## Given records
☆ ☆ ☆ ☆ ☆ ☆ ☆

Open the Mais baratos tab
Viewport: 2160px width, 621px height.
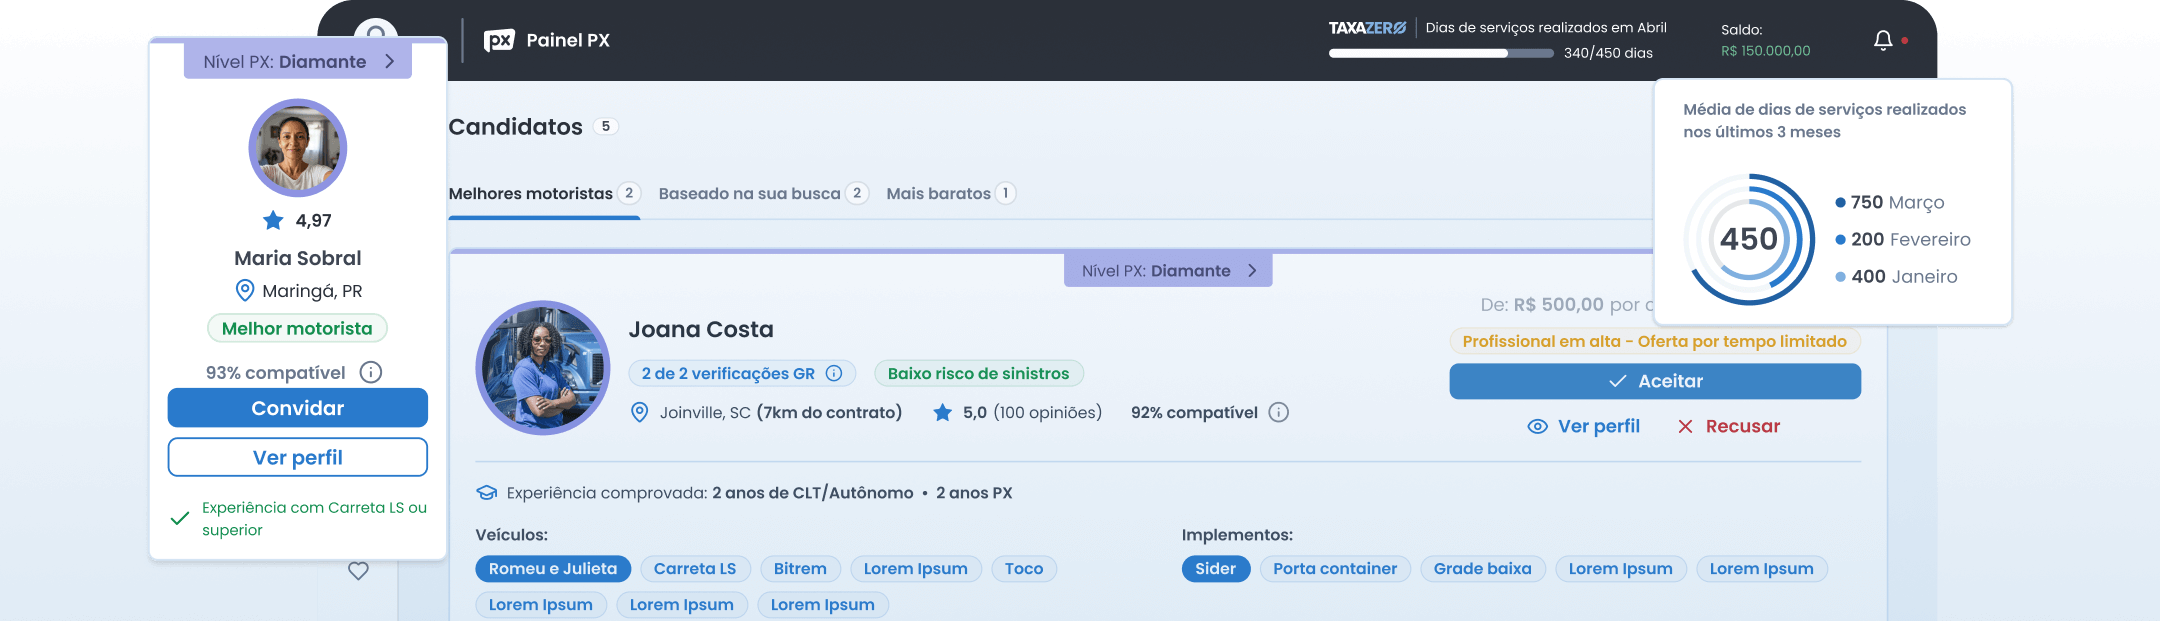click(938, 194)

☆ ☆ ☆ ☆ ☆ ☆ ☆

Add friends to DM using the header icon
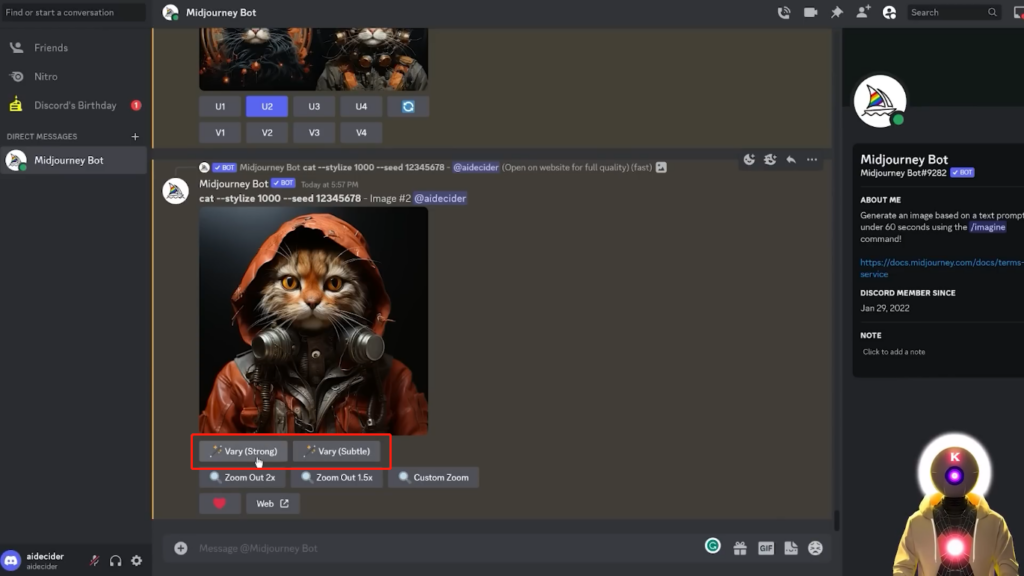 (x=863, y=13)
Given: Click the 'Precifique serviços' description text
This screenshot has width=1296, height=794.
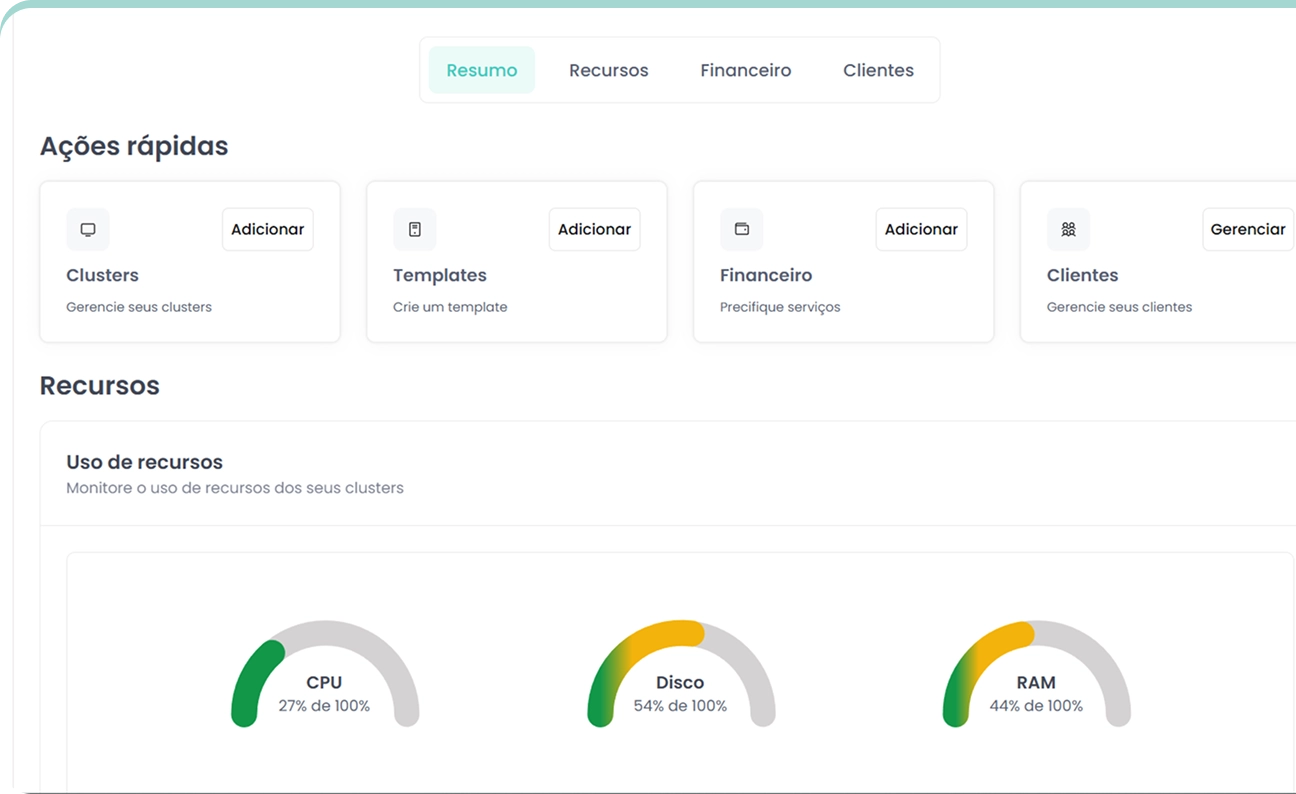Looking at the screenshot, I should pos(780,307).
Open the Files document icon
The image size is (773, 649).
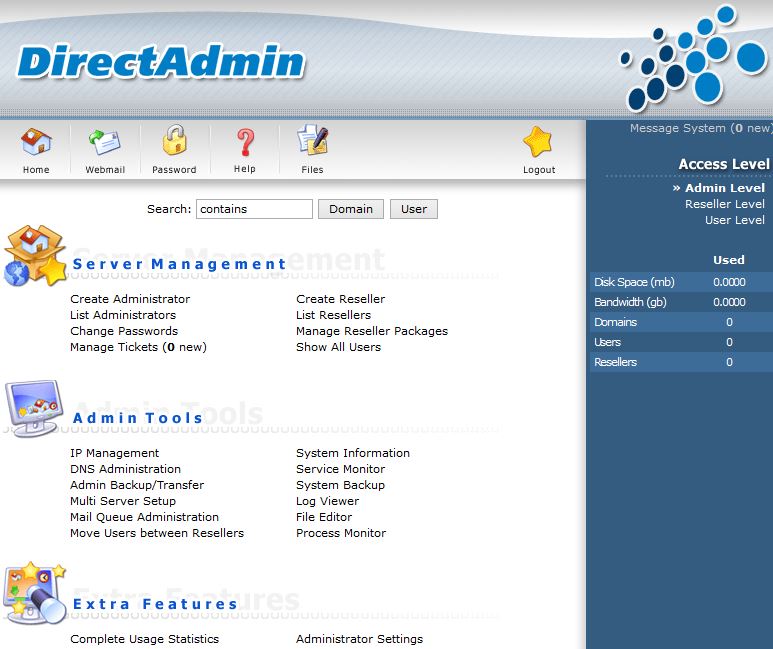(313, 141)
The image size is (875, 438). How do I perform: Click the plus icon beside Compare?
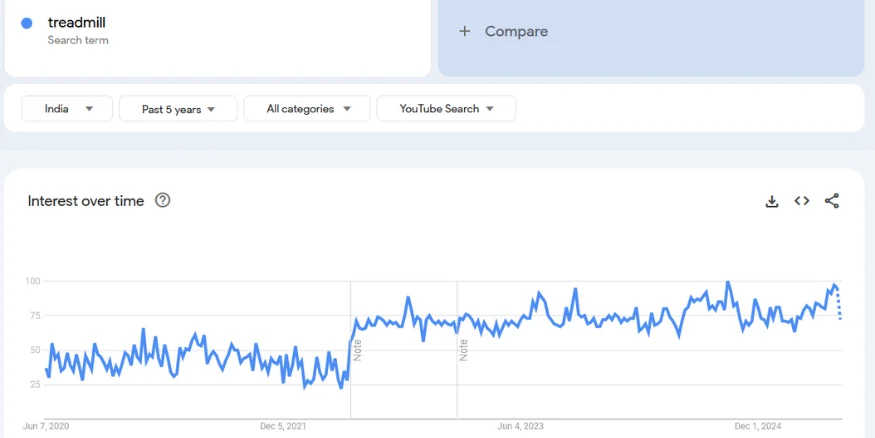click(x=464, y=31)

☆ ☆ ☆ ☆ ☆ ☆ ☆

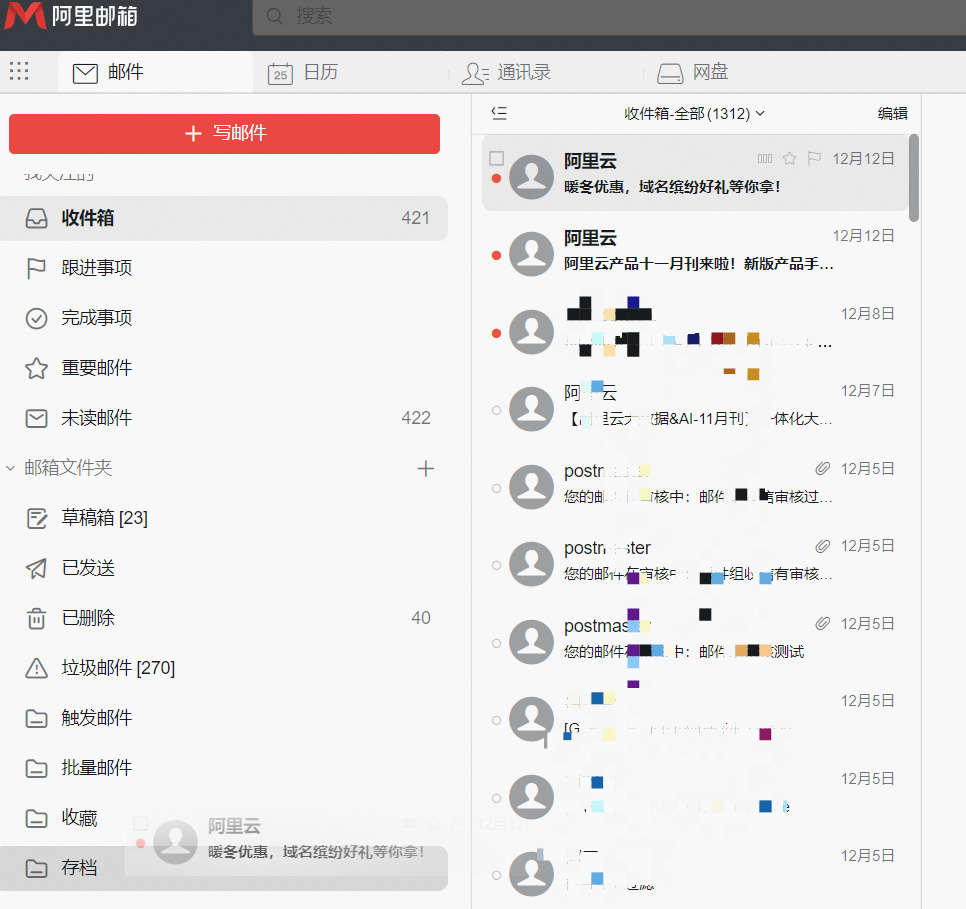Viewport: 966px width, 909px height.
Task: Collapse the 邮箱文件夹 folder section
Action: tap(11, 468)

☆ ☆ ☆ ☆ ☆ ☆ ☆

## Task instructions
Update the material between the lines holding "Open the Mais baratos tab" and "click(938, 194)", inclusive, by replacing "Mais baratos" with "Mais vendidos" and leaving everything else unchanged. Omit the pictures from your answer.

## Solution
Open the Mais vendidos tab
Viewport: 2160px width, 621px height.
click(938, 194)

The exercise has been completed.